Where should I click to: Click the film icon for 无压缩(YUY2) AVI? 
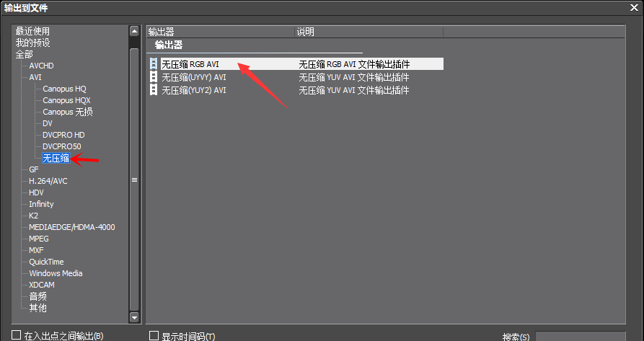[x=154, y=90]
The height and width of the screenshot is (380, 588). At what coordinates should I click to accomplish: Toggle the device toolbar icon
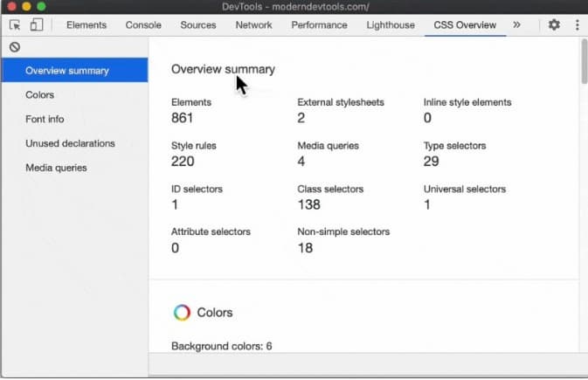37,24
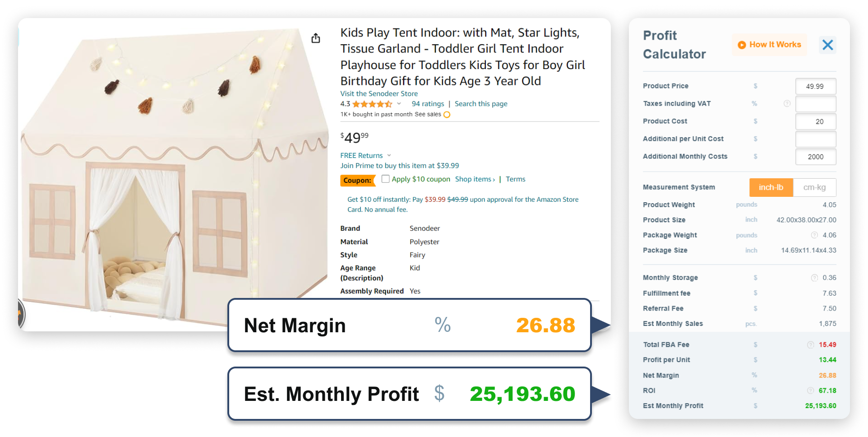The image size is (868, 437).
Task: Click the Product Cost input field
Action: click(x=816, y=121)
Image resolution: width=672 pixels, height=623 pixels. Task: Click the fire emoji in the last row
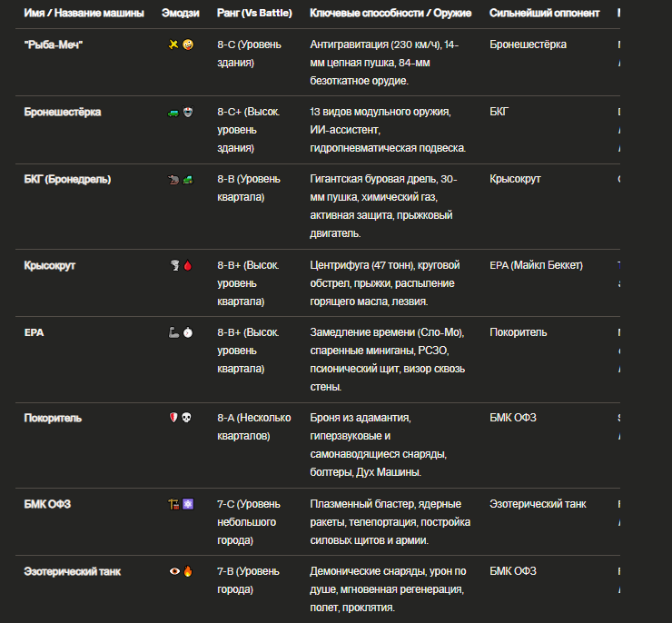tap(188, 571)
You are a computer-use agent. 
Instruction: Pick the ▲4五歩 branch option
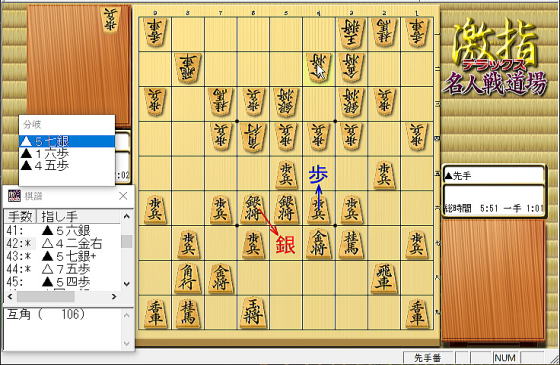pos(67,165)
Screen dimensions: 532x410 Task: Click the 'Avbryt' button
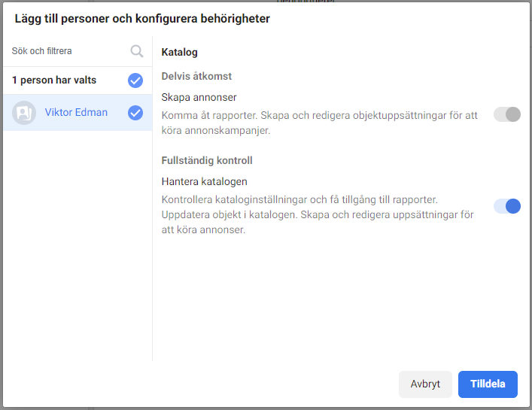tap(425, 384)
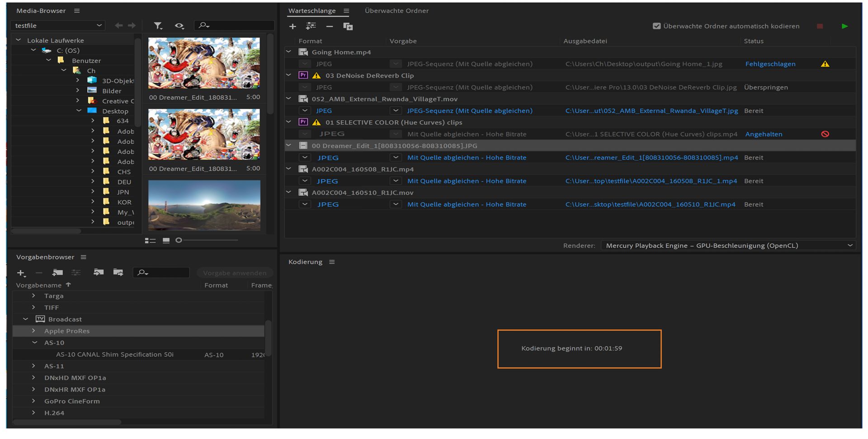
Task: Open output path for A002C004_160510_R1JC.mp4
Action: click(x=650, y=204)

...

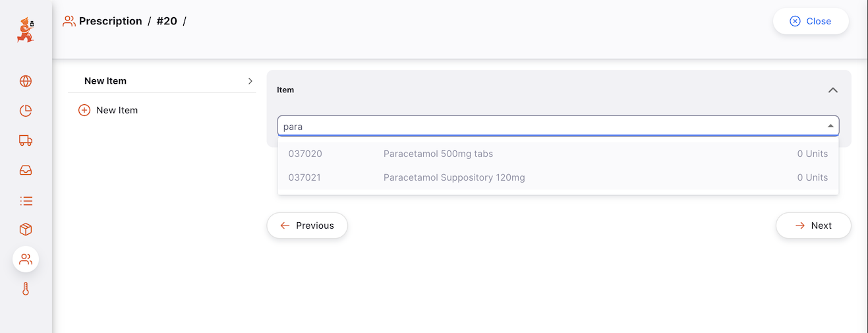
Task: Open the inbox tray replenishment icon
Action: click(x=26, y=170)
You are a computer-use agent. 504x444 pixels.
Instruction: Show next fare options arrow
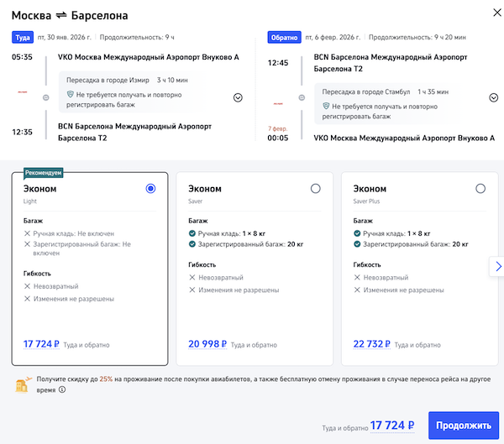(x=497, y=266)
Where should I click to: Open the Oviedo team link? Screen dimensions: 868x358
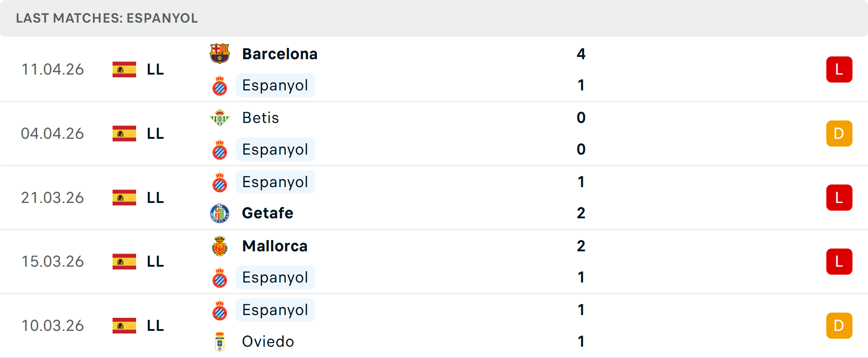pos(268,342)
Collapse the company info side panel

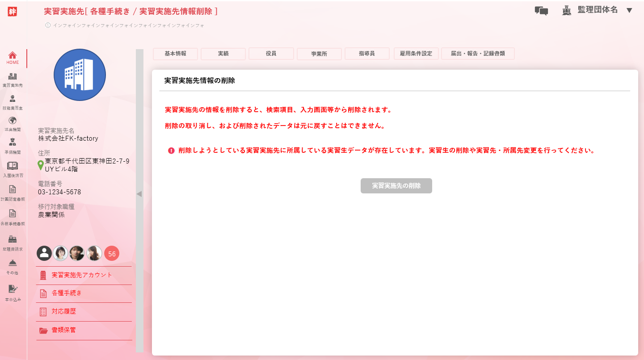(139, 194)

§ **WHAT THE TASK ASKS**: Where does "agent" appear in the records above? Copy every line that has it.

§ **SOLVED EXERCISE**:
You are a computer-use agent. 
You are a computer-use agent. 504x444 pixels.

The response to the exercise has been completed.